By connecting the two, there is an even greater urgency placed on the city of Milwaukee to tackle childhood lead exposure, researchers said.
Milwaukee has been working on lead abatement, but problems in the city program came to light in 2018, when a report by the Wisconsin Department of Health Services showed several deficiencies in the Milwaukee Health Department’s Childhood Lead Poisoning Prevention Program.
Lindsay Emer, the primary author of the study, said there is no safe level of lead.
"This research provides further urgency to fully support these efforts with the resources that are needed," Emer said.
The study, completed at UW-Milwaukee's Joseph J. Zilber School of Public Health, used public health, education and criminal justice data sets covering more than 89,000 people born in Milwaukee between June 1, 1986, and Dec. 31, 2003, with a valid blood lead test before they were 6 years old.
Researchers found that as childhood blood lead levels increased, the risk for becoming a perpetrator or victim of gun violence increased, even after controlling for temporal trends, gender, race and neighborhood socioeconomic status.
The link was so strong that about half of gun violence perpetration and victimization was attributable to blood lead levels of 5 micrograms of lead per deciliter of blood, which is the current reference level for elevated lead.
That means that in Milwaukee, during a period of high lead exposure, childhood blood lead levels might have substantially contributed to later adult gun violence — although the study wasnh't able to definitively prove cause and effect.
Lead is particularly harmful to children. Research suggests lead exposure can cause irreversible, long-term damage to a child's brain.
Earlier this month, the U.S. Department of Housing and Urban Development (HUD) awarded Milwaukee $5.6 million to assist with lead abatement.
Emer said the award is a good start, but more money is needed to address the problem.
"You can see the effects of already what has happened through these public health interventions," Emer said. "But we think this study just provides further urgency to continue to support these efforts."
Emer said people tested at the beginning of her study had higher led levels than those tested at the end, because of efforts that were underway during the time of her study.

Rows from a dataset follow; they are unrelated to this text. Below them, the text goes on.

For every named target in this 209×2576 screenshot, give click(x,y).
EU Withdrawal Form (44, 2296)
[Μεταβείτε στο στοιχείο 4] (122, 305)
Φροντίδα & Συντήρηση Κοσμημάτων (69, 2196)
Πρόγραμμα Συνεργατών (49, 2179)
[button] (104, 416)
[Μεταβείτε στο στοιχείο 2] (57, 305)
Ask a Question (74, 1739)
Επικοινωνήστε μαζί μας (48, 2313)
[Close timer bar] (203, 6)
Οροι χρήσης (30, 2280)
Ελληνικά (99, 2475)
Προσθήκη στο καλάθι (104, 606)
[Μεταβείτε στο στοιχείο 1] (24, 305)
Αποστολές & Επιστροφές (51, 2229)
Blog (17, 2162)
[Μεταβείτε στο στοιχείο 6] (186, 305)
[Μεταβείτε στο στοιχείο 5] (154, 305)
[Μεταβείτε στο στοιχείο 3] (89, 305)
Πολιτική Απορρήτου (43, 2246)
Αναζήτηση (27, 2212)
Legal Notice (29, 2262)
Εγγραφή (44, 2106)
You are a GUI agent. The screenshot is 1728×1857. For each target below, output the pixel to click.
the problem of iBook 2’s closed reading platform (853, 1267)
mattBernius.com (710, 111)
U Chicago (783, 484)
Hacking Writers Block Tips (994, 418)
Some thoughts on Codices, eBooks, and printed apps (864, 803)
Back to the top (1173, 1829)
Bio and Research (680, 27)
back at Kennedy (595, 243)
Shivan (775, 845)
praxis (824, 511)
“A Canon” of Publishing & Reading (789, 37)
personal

"Individuals born between 1986 and 1990 had an average lead level of 12.5," Emer said. "Individuals born between 2001 and 2003 had an average lead level of 4."
Milwaukee Mayor Tom Barrett has proposed more than $21 million in lead abatement and reduction funding in his 2020 budget.
In 2016, HUD granted Milwaukee $4 million for their Childhood Lead Poisoning Prevention Program, which helped replace windows with paint chips and other lead hazards in homes.
Milwaukee Health Department officials couldn't immediately be reached for this story.